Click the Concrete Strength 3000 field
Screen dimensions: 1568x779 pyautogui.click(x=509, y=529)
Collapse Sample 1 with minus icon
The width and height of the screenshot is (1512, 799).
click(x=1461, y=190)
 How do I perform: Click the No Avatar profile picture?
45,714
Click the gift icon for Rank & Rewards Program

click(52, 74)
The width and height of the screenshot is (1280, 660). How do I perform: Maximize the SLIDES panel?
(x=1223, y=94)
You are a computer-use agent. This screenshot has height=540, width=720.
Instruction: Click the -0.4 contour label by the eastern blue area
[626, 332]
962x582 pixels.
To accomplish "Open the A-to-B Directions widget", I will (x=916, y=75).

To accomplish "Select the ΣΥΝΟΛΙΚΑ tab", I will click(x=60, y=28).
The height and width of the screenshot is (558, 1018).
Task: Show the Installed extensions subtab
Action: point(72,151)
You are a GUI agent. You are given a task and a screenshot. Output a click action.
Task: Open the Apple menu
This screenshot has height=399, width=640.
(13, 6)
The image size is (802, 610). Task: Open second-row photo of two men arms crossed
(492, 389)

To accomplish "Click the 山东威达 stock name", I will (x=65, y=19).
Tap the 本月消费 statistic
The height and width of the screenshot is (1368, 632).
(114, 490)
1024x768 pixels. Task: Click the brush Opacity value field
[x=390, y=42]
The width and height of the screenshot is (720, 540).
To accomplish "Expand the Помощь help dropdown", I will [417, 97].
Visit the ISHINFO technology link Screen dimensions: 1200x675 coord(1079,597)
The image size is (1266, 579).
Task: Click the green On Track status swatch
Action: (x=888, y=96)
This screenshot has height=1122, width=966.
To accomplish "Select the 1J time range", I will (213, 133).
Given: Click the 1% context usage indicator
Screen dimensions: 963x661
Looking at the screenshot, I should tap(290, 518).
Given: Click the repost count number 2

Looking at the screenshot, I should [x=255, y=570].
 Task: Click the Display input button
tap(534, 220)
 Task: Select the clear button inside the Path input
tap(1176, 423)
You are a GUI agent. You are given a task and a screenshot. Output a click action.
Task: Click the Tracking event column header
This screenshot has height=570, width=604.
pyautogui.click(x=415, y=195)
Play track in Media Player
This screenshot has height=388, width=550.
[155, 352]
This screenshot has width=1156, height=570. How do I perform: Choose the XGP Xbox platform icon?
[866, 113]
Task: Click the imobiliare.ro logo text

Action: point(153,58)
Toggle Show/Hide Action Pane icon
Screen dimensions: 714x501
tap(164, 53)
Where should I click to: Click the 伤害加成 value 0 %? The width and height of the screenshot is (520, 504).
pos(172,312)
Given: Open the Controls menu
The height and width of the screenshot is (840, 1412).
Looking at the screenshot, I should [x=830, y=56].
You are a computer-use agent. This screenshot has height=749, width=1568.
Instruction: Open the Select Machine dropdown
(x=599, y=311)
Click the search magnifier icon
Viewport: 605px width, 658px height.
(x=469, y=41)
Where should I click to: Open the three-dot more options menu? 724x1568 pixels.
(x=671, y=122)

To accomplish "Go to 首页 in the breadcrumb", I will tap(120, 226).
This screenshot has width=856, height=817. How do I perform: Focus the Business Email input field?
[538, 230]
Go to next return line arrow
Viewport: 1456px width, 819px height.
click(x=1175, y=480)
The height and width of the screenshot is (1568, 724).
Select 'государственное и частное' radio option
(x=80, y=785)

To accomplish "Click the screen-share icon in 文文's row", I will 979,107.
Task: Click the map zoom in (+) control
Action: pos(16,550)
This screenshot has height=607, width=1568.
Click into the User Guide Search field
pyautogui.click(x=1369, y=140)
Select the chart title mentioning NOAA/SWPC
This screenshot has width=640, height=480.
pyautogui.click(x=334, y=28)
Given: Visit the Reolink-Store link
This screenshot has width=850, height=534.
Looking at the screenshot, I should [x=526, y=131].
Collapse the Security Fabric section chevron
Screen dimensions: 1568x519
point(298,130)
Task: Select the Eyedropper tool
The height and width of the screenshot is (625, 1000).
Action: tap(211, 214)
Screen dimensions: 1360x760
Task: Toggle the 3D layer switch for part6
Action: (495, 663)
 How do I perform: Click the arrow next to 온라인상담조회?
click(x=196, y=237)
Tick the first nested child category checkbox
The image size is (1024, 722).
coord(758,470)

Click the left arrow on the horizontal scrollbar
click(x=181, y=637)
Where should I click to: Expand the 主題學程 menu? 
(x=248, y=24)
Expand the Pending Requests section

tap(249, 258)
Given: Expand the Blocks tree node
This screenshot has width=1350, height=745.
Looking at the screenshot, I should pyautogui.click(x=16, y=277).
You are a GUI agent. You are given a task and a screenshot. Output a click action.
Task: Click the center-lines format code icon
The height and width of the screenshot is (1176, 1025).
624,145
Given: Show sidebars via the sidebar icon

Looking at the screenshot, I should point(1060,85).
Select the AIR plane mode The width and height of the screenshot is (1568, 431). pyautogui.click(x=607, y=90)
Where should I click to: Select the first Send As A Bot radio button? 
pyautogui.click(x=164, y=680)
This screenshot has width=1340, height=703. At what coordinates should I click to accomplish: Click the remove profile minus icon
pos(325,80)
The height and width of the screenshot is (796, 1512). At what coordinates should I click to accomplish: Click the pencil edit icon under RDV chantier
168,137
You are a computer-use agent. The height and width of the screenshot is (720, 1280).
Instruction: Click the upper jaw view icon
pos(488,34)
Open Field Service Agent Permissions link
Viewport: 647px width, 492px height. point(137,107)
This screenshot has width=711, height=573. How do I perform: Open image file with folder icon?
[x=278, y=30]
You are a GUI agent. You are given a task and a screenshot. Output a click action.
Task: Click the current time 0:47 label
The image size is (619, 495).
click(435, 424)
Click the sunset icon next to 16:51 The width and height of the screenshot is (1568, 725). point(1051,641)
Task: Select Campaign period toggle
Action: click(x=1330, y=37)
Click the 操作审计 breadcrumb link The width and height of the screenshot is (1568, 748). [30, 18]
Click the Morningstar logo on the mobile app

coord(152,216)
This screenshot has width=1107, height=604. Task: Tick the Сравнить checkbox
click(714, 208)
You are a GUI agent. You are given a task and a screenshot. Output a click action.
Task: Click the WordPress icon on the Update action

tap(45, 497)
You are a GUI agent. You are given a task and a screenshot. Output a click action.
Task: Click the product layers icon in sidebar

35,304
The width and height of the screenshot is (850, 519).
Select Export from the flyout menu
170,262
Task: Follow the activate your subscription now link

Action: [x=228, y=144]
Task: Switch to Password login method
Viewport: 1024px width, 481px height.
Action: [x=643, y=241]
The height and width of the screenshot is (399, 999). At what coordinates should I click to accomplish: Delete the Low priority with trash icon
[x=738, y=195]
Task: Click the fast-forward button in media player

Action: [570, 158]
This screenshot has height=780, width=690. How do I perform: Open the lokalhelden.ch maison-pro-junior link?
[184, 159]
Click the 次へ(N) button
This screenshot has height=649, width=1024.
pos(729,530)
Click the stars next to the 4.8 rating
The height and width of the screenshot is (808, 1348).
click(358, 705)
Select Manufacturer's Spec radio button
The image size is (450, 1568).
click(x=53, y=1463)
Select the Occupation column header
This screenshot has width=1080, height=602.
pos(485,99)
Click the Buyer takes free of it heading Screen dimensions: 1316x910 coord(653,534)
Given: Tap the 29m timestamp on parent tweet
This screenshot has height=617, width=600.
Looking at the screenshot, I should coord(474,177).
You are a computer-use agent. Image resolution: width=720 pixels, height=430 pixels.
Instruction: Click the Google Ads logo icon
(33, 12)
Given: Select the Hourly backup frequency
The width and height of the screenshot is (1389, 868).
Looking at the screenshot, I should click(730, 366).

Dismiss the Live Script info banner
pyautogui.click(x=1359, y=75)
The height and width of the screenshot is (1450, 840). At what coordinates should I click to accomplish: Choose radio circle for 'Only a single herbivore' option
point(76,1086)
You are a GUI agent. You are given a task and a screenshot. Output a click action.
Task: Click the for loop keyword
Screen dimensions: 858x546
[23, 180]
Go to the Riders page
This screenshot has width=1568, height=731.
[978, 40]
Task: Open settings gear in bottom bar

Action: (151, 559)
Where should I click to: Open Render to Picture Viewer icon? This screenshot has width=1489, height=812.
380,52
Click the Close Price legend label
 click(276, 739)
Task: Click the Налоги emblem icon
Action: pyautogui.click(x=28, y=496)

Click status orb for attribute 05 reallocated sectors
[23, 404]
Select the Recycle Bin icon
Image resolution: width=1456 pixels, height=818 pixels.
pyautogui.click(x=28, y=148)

-- YOUR ASSIGNMENT --
For this exercise, please output exactly the lines above starting at the line with "962x582 pixels." and ending at the line with "Tap the 本月消费 statistic", ends included.

-- SOLVED PROBLEM --
962x582 pixels.
To accomplish "Open the A-to-B Directions widget", I will (x=916, y=75).

To accomplish "Select the ΣΥΝΟΛΙΚΑ tab", I will click(x=60, y=28).
The height and width of the screenshot is (558, 1018).
Task: Show the Installed extensions subtab
Action: point(72,151)
You are a GUI agent. You are given a task and a screenshot. Output a click action.
Task: Open the Apple menu
This screenshot has height=399, width=640.
(13, 6)
The image size is (802, 610). Task: Open second-row photo of two men arms crossed
(492, 389)

To accomplish "Click the 山东威达 stock name", I will (x=65, y=19).
Tap the 本月消费 statistic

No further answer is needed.